As you can see it's been a phenomenal year of awareness raising. There have of course been many other wonderful and inspiring campaigns launched within the last year alongside some great new IBD advocates all working hard at raising awareness of both Crohn's Disease and Ulcerative Colitis. Though we must pay thanks to those who were there long before us carving out the stepping stones that allowed such campaigns to have the strong backing that they deserve. A huge WELL DONE to ALL who took up a fundraising challenge this year. I know I personally would like to say a huge thank you to all those who have put themselves on the line and to those willing to stand up and have their stories heard as we aim to raise awareness and understanding of both Crohn's Disease and Ulcerative Colitis. THANK YOU to those who lead the way and set the standard of great IBD awareness.

7 December 2014

Fatigue in IBD> Here we go again...

Nope I don't mean in the sense of 'here she goes again with another one of her ranting blog posts' although I'm sure that is rather apt to the topic I am referring to. The 'oh here we go again' argument. Yep...you know the one!

It's the ever exhausting explanation to the rest of the world as to why you're such a lazy bag of bones. YES, my car battery has run flat again because it's been THAT long since I mustered the strength to go out in it last. NO, I haven't dragged my carcass off the sofa to relocate that pile of ironing...the one that is just as happy sitting out in the open getting a bit of fresh air as it would be stuffed away in the wardrobe. YES, I am once again being a really lousy friend because I would rather spend the day in my pajamas YET AGAIN as I simply don't have the energy to paint on a happy face in order to entertain you my lordship. 'oh you're still sick' YES!!! YES I AM.

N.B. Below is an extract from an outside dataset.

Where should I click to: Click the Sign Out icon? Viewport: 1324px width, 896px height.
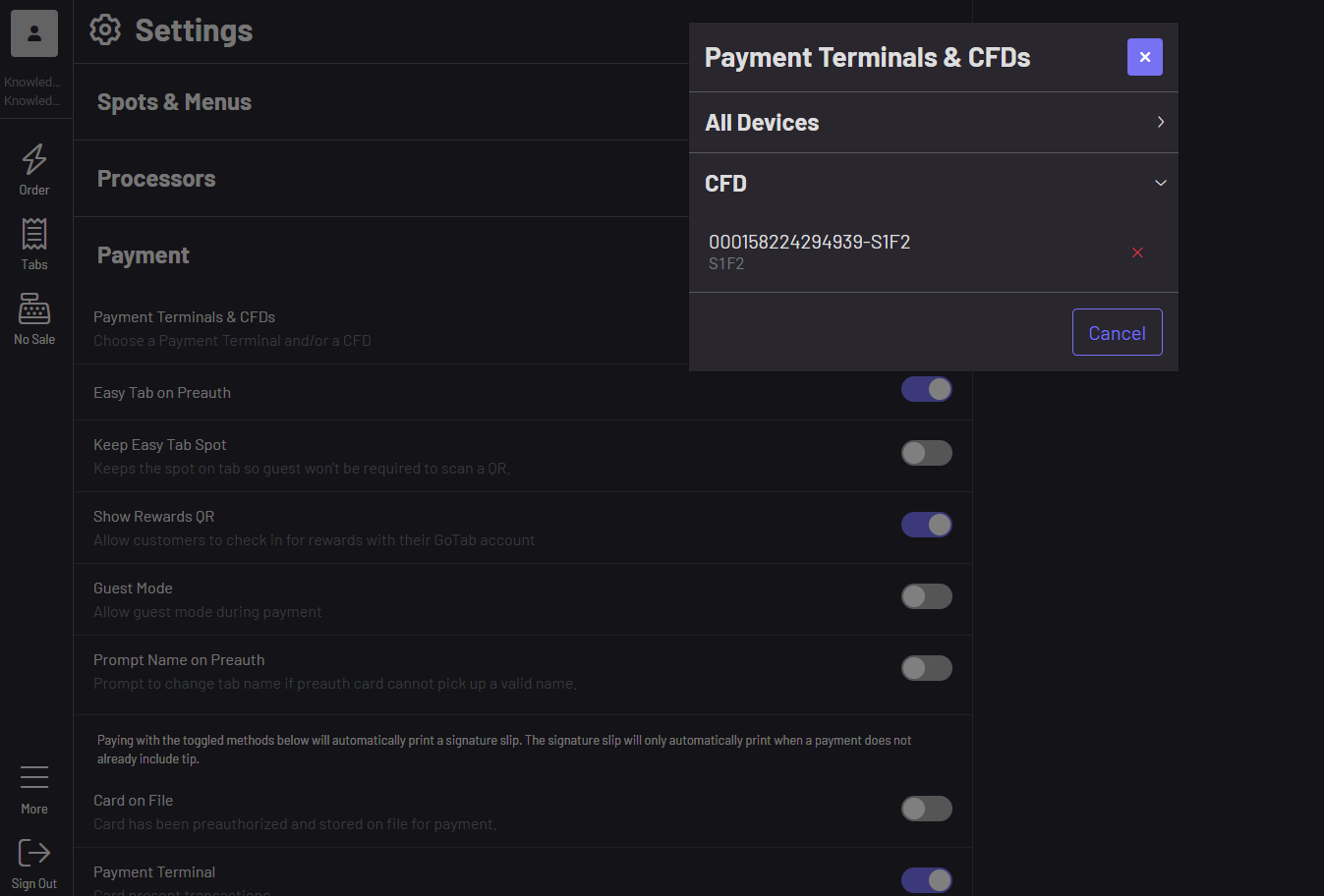[x=34, y=853]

I'm sure I am not the only one who is under pressure from those who live in the same household, whether that be your partners, parents or room mates. If you're independent and live in the luxury of your own space I suppose you get the nagging from people complaining that you never visit them.
Anyone else fed up of having to justify your actions due to chronic fatigue, your want for a bit of peace and quiet or the pure 'leave me alone-ness'?? Anyone? Hmm?? Anyone else?

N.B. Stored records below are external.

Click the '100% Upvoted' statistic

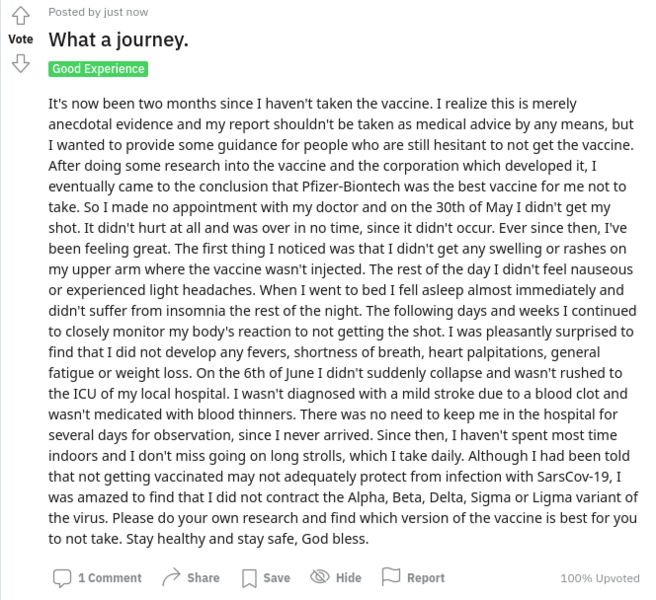coord(600,578)
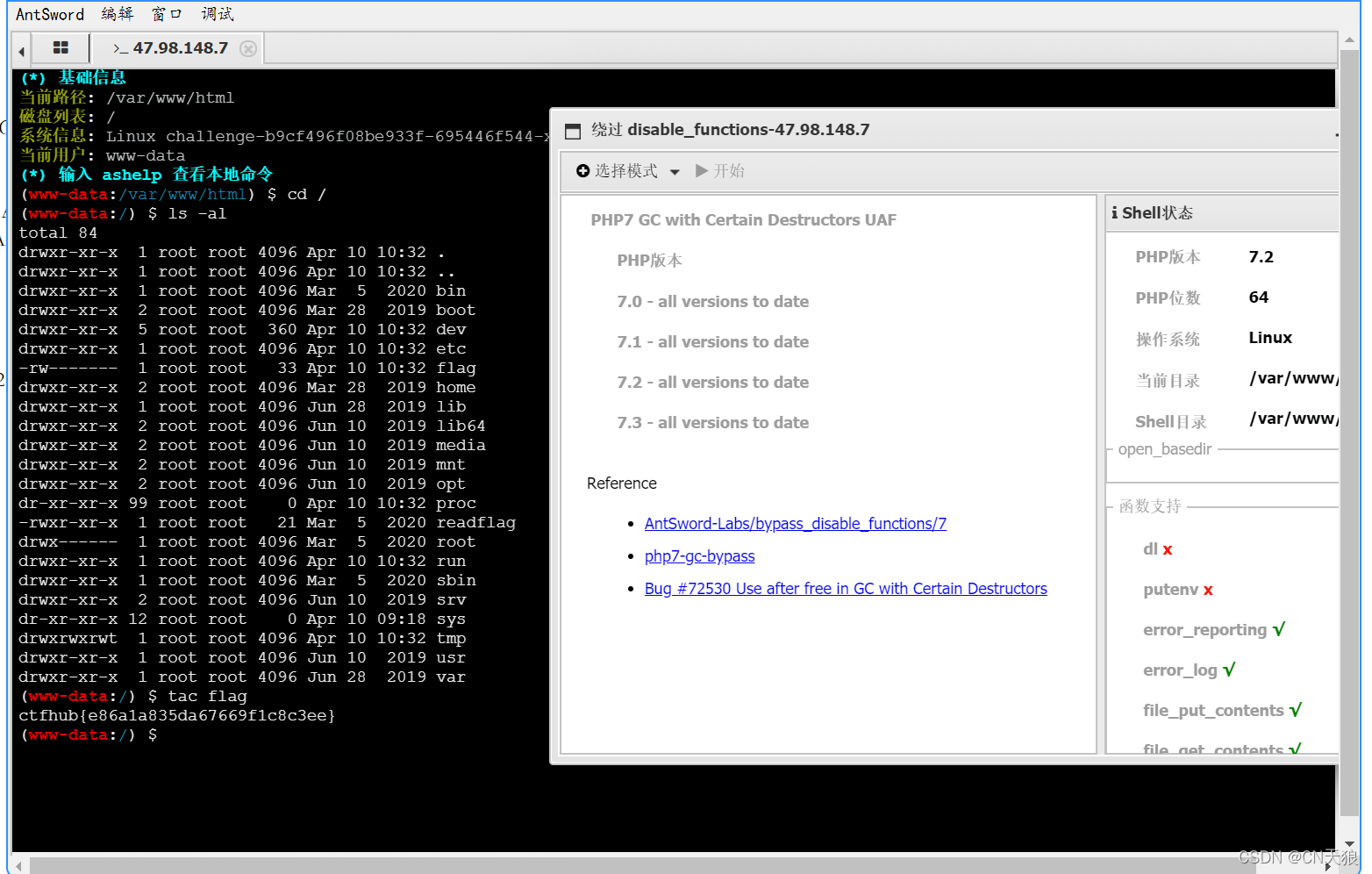Open the 窗口 menu

(166, 14)
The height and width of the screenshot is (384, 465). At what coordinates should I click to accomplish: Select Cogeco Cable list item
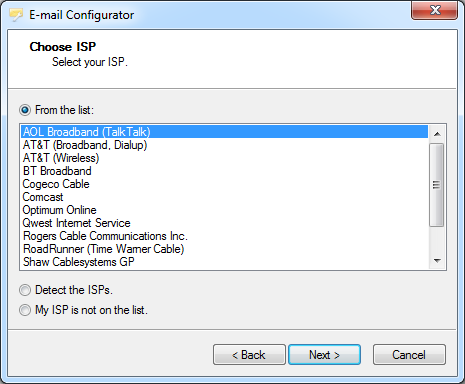pos(224,184)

'Until now, patients with severe IBD Fatigue have struggled to overcome this debilitating, invisible symptom. We know that three quarters of people experience fatigue during a disease flare-up, but we also know that 40-48% of patients in remission continue to suffer badly with fatigue'. - Professor Christine Norton, of King’s College London Click here to read more.

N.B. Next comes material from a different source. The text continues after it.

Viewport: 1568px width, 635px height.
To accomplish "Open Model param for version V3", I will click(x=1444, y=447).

Crohn's and Colitis UK have a microwebsite all about 'Fatigue in IBD' which you should all totally take a look at by clicking here. They have also devised a 'fatigue rating scale for IBD' so go check that out also if you can muster the strength.

It seems that no amount of 'I'm exhausted' 'I don't feel great today' or any amount of explaining dampens down peoples attempts to drive me around the bend. Maybe people think I enjoy explain myself time and time again? 'Nope, sorry I'm unable to attend' 'Nope, I missed that outing also' 'Yes I am spending the day in my pajamas once again'. 

I've made no secret of my love of pajama days...I even wrote it down for you all in a previous blog post. To read 'pajama day turned into pajama week' then click here. I also wrote about when 'my get up and go, got up and went' which you can read by clicking here.

Whether it be down to the fact that IBD is getting the better of me, I'm not 'applying myself' or I've turned into a complete and utter grump I am tired, run down, fatigued, kapooped, warn out, drained, sleepy, beat, flagging, empty, burnt out, dog-tired, done in, drowsy, spent, whacked, shattered, exhausted...I am exhausted!!